_ЗАДАНИЯ_
a. Назовите всех участников беседы, чьи реплики приведены в отрывке для чтения.
b. Изложите суть отрывка для чтения в двух предложениях.

_ОТРЫВОК ДЛЯ ЧТЕНИЯ_
════
А. КОЗАКЕВИЧ. Я бы добавила «Фауста» Сокурова.
И. Н. СУХИХ. Мы называем фильмы последних двух-трех лет. Не есть ли это просто результат слишком близкого всматривания? Потому что, может быть, чуть повернется колесо, пройдет каких-нибудь пять лет, и мы будем говорить уже про что-то другое. Займет ли «Шапито-шоу» место рядом с «Андреем Рублевым» и «Июльским дождем»?
А. ЕФИМОВА. Если мы говорим о личных предпочтениях, то я тоже безоговорочно поддерживаю «Шапито-шоу», и один из плюсов, который я отметила при просмотре этого фильма, — мне показалось, что это нечто родственное Гайдаю даже. Мне почему-то вспоминалась «Операция └Ы“», отчасти. Естественно, там все немножко про другое, по-другому и про другое поколение, но вот оптика какая-то похожая, то есть там тоже как-то наивно и честно…
С. В. ДРУГОВЕЙКО-ДОЛЖАНСКАЯ. Я хочу опять вернуться к общей теме нашего разговора: что сегодня формирует «культурное пространство города Питера». Мне кажется, выбор того кинофильма, который ты обязательно смотришь, для современной молодежи действительно важный индикатор принадлежности к той или иной среде. Я думаю, среди присутствующих фильм «Шапито-шоу» видели все или практически все. Но это не тот фильм, который массово шел по всем кинотеатрам города, обсуждался на телевидении, рекламировался на всех афишных тумбах. Иначе говоря, как Рустам Хамдамов любит сказать: «Ты понимаешь, мы от них сильно отличаемся…» У него есть очень четкое разграничение: «мы» и «они». Есть свои специфические критерии, чем «мы» все от «них» (тех, кто за духовной Нарвской заставой находится) отличаемся, уж простите за невольный снобизм. Есть такие критерии, конечно, и в выборе кинофильма. Один круг молодежи, как мне кажется, отличается от другого отчасти и тем, станут ли они смотреть «Шапито-шоу», «Сумасшедшую помощь» Бориса Хлебникова, «Полторы комнаты» о Бродском — или пойдут исключительно на «Пиратов Карибского моря», которых мы тоже, впрочем, посмотрим с удовольствием.
Е. КУЗЬМИНА. Я хотела сказать, что мы немножко о разных вещах говорим: о походе в кино и о просмотре фильма. Так вот именно поход в кино, на мой взгляд, сейчас не является культурообразующим событием. Иногда проще посмотреть фильм дома, и многие так и делают. Лично для меня есть такие фильмы, которые я могу посмотреть дома, а есть те, которые я сама хочу посмотреть в кино, то есть это совершенно разные вещи. Вот такие фильмы, как, например, «Шапито-шоу», я смотрела дома, но я очень жалею, что не ходила в кинотеатр, когда этот фильм шел на большом экране. Здесь тоже, мне кажется, есть какой-то индикатор: не только то, что мы готовы смотреть, но и то, что мы хотим посмотреть в кинотеатре.
════
_ИСХОДНЫЙ МАТЕРИАЛ_
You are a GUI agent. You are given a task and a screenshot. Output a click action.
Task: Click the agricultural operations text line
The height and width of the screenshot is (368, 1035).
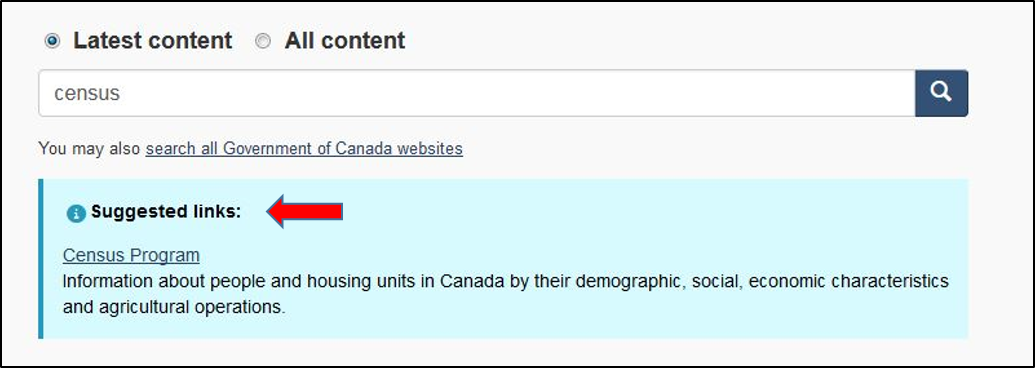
════
_ОТВЕТЫ К ЗАДАНИЯМ_
a. А. Козакевич, И. Н. Сухих, А. Ефимова, С. В. Друговейко-Должанская, Е. Кузьмина.

b. Участники беседы называют фильмы последних лет, прежде всего «Шапито-шоу», и задаются вопросом, займет ли такое кино место рядом с признанной классикой. Звучат мысли о том, что выбор фильма служит для молодежи показателем принадлежности к определенной среде и что поход в кино, в отличие от просмотра дома, сейчас не является культурообразующим событием.